When researching the several business structures available within the UK to the possible business owner, there could be so much to tackle board. Private limited firms, public limited firms, sole traders, and partnerships. They’re all routes the budding entrepreneur could consider. But you will have also examine one other business type, the shell company.
On this post, we’re going to have a look at shell firms and explain why they wouldn’t be considered an option for the brand new business owner. Let’s start.
Shell firms: The fundamentals
A shell company (also often called a shell corporation) will not be an official business type that’s registrable with Corporations House, like a personal company limited by shares, a personal company limited by guarantee, a limited liability partnership, or a public limited company.
As an alternative, it’s a business’s actions and traits that result in it being known as a shell company.
A shell company will often:
- Haven’t any employees
- Haven’t any clear owner
- Not partake in any trading activity
- Not have a physical address
- Be registered offshore
Hence the word ‘shell’. A traditional business from the skin but nothing, or little or no, on the within.
The primary purpose of a shell company is to maneuver and hold assets.
Its inactivity is why a shell company wouldn’t generally be of any interest, and even relevant, to someone trying to start their very own business. Shell firms are very much the domain of larger business entities and, as you’ll see below, often people breaking the law.
Shell firms and criminal activity
Shell firms have strong links to illegal/questionable business practices, particularly:
- General criminal activity (facilitated by the anonymity a shell company can provide its real owners)
- Money laundering
- Tax evasion
- Asset concealment
High-profile news stories, corresponding to the ‘Panama Papers’ – where politicians and other figures arrange shell firms for the needs of evading tax – have a big part to play in why shell firms are actually common knowledge.

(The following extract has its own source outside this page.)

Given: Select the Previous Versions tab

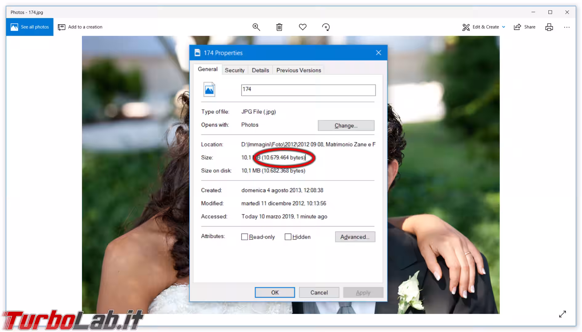Looking at the screenshot, I should tap(298, 70).
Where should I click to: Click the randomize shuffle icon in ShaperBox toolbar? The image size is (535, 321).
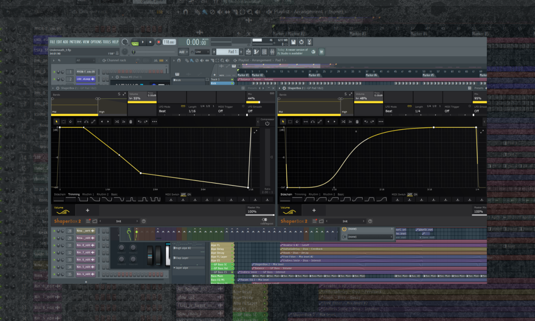117,121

Why run a business as a shell company?
For the needs of fairness, shell firms don’t all the time operate in an illegal manner. There are some legitimate explanation why a business may look like running as a shell company:
A defunct business
A business has sold all of its assets and ceased any trading activity, however the shell of the corporate stays, perhaps with the intention of beginning to trade again.
Investing in foreign markets
Starting a business – albeit a shell – in an overseas company will sometimes make it easier to buy property and put money into other businesses in said country.
A launch pad
Before a recent business goes live, a shell could also be in place to get the obligatory funds organised.
Benefit from ‘Tax Havens’
Moving right into a grey area, by organising a business overseas, an organization can reap the benefits of less restrictive taxation and tax laws.
Shell firms vs shelf firms
Shell firms shouldn’t be confused with shelf firms. Shelf firms are firms which are arrange with Corporations House (normally private firms limited by shares) with placeholder directors and shareholders, for the aim of selling on at a later date.
The first profit to buying a shelf company is that it gives the look of a business being in existence for longer than it actually has. Nevertheless, that is debatable.
Not only does confusion arise from the similarity of their names, but shell firms and shelf firms also share one other trait, their inactivity. From a shelf company’s incorporation up until it’s sold, it’s kept in a dormant, yet compliant state.
Doing all of your due diligence
Shell firms and their links to illegal business activities highlight the necessity for businesses of all styles and sizes to do their due diligence on the subject of selecting who they work with (whether that is as a customer, supplier, or partner).
There are plenty of ways you could do that:
The Corporations House public register – The Corporations House ‘Search the register’ tool allows anyone to freely look into an organization’s key information, including annual accounts and officer details (corresponding to directors, shareholders, and folks with significant control). By looking into the people behind the business, you possibly can get an insight into another firms that they’re involved with, allowing you to see the massive picture.
Online reviews – If a business is within the service industry, it is extremely more likely to have a trail of online reviews. In addition to listening to the actual rankings, you need to also consider the amount of reviews, how recent they’re, and whether they give the impression of being legitimate or not.
The web site – Whilst a business’s website is curated to color the right picture, you need to still seek the advice of it to ascertain for testimonials from satisfied clients, a contact page that features valid contact information (corresponding to a physical address, email address and phone number), and an ‘about us’ section that mentions real people.
Skilled credit check – Businesses corresponding to Experian and Equifax mean you can check on an organization’s credit standing and rating, supplying you with a sign of how financially stable they’re.
It’s best to also apply the entire above checks to your personal company. This may mean you can see how other people see you and provide you with the chance to repair any red flags.
Thanks for reading
It’s best to now have an excellent understanding of shell firms, including what they’re and the way they’re used (legally and illegally).
We hope you may have found this post helpful. Please don’t hesitate to depart a comment if you may have any questions.